[Source]:
------

Thursday, 18 August 2011

familiar surrounding,

the blue carpet,

musical instrument and stands,

the chilly air conditioning,

meeting familiar people,

i’m back to penang again, earlier, for the sake of the place that held so much memories. memories that makes me feel nostalgic and pondering. does respect and trust that was build was so fragile that it come crumbling down in spite seconds?

the perhaps good old memories that never dies. i dislike the people but i’m drawn to that place. i wondered why. as i long for those good old times, i’ve known well those will always remain as a longing. a dream that will never repeat again once awaken.

this would be my last year here. i wonder what it holds but despite what will happen, i’ll walk through it. i’ll scrap through it; with a smile, bravery, wisdom and of all, an open heart.

the wound is bleeding again. but that’s okay. because i’m now a better and braver person. :) for now, i just want to see everything with my eyes and feel it with my heart. nothing more and less. oh perhaps, with a smile.

the longing is still there. but for now, i’m walking down my own path again.

Monday, 15 August 2011

oh yes, a long hiatus. even though it’s holiday. holiday, that’s it.

i’m feeling much better right now. i’m feeling happy, relaxed and looking forward to my every-boring-day. and most of all, i’m feeling good about myself; i haven’t been having this kind of feeling for the longest time.

gone are the days where i lived my life consumed with guilt with regret. seriously, i have no slight idea what the hell ever happened to me. neither i have any clue of what may be the cause (okay, this is the lie. i do have an idea on what’s going on but for now, let me go into the state of denial about it shall we?)

anyhow, i’m feeling so so so good and so great! though i’m wasting my time doing crap everyday, i’m actually still living my life to the fullest. oh yea, great news? i learn how not to take things to seriously. for most of the things.

for now, everything is great. counting down for 3 more days before i gotta get my ass back to penang for the upcoming concert and convocation practises. yes, lotsa hell might me waiting for me there but i guess i’ll just do whatever i can to make sure i’m not drag into those shit.

life has never been this great. and writing has never been feeling this good – for the longest time!

oh yes, i’m happy and i can’t help but to repeating it over and over again. =D

 

Cheers for the chilly windy day!

Tuesday, 26 July 2011

i long for the genuine smile i once had

the smile that was of pure and sincere happiness

Tuesday, 5 July 2011

when it’s time to say eternal goodbye, i wonder how things would look like?

call me a craze, but i at times, i do fancy about my own funeral. the thoughts of how my funeral would look like linger in my mind at times. i would ponder;

who will turned up to bid the last farewell?

what would be their reaction?

will they shed tears?

will they miss me?

will i be remembered or disappeared without a trace in no time?

i know it sounds scary but i can’t help it.

------

[Short exercise A]:
In the blog entry dated Monday, 15 August 2011, how many more days is the writer counting down before going back to Penang?
[Short exercise B]:
In the rows, rewrite the lines from the one with "Given: Click the AWS logo home icon" through the last line, renaming "Screen dimensions" to "Display size" and keeping everything else the same. Give only those lines.
The blog entries and the rows that follow have nothing to do with each other.

------

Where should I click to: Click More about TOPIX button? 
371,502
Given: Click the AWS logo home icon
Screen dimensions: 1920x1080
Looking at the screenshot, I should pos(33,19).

------

[Task response A]:
3 more days.

[Task response B]:
Given: Click the AWS logo home icon
Display size: 1920x1080
Looking at the screenshot, I should pos(33,19).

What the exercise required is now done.